ATL>Rapidly progressive fibrosing cholestatic hepatitis-hepatitis C virus in HIV coinfection

Rosenberg, Peter M.; Farrell, James J.; Abraczinskas, Diane R.; Graeme-Cook, Fiona M.; Dienstag, Jules L.; Chung, Raymond T.
February 2002
American Journal of Gastroenterology;Feb2002, Vol. 97 Issue 2, p478
Academic Journal
Fibrosing cholestatic hepatitis (FCH) is a severe and progressive form of liver dysfunction seen in organ transplant recipients infected with hepatitis B virus or hepatitis C virus (HCV) and has been attributed to cytopathic liver injury. To date, no case of FCH due to HCV has been reported in HIV-positive individuals. We describe two cases of HCV-induced FCH in two patients coinfected with HIV, culminating in rapidly progressive liver failure and death.

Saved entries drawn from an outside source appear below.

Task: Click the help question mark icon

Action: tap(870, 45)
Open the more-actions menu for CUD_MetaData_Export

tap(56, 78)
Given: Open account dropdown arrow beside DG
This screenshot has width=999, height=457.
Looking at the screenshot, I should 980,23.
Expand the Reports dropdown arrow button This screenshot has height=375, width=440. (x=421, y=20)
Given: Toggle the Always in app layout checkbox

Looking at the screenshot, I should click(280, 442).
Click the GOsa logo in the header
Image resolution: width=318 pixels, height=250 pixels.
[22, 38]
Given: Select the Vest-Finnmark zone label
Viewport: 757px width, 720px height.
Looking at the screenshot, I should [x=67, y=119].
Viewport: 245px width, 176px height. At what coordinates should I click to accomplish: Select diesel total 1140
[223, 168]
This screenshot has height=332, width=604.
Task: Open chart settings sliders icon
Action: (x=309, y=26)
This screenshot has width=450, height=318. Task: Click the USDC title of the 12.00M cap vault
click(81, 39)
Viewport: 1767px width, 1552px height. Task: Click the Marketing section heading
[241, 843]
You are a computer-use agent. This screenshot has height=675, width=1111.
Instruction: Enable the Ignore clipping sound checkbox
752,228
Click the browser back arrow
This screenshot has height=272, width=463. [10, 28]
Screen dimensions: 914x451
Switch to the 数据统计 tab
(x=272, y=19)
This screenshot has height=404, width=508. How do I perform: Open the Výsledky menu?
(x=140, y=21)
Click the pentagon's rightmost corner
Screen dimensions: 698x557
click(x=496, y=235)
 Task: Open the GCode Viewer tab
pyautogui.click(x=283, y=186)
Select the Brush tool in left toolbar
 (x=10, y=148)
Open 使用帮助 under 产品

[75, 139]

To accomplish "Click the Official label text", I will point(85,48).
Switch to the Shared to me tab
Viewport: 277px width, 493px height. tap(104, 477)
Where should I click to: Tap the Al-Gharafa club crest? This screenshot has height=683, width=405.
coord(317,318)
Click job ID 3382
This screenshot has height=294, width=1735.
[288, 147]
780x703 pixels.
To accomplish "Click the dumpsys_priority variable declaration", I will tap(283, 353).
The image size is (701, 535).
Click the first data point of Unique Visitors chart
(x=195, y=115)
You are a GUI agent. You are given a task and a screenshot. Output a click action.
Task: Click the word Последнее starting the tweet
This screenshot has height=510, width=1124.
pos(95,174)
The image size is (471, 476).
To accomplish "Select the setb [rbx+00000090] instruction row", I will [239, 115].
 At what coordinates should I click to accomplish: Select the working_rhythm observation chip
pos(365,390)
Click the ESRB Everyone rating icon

Histological features and progression in both cases were not consistent with drug effect or obstruction. Late institution of interferon-based therapy was ultimately unsuccessful. The HCV RNA was not markedly elevated in these cases, suggesting that the cytopathic effect of HCV in these patients was not simply a consequence of viral load. FCH may in part explain the accelerated development of cirrhosis previously observed among coinfected patients. Clinicians should remain vigilant for FCH in the HIV/HCV population and consider antiviral treatment in this setting.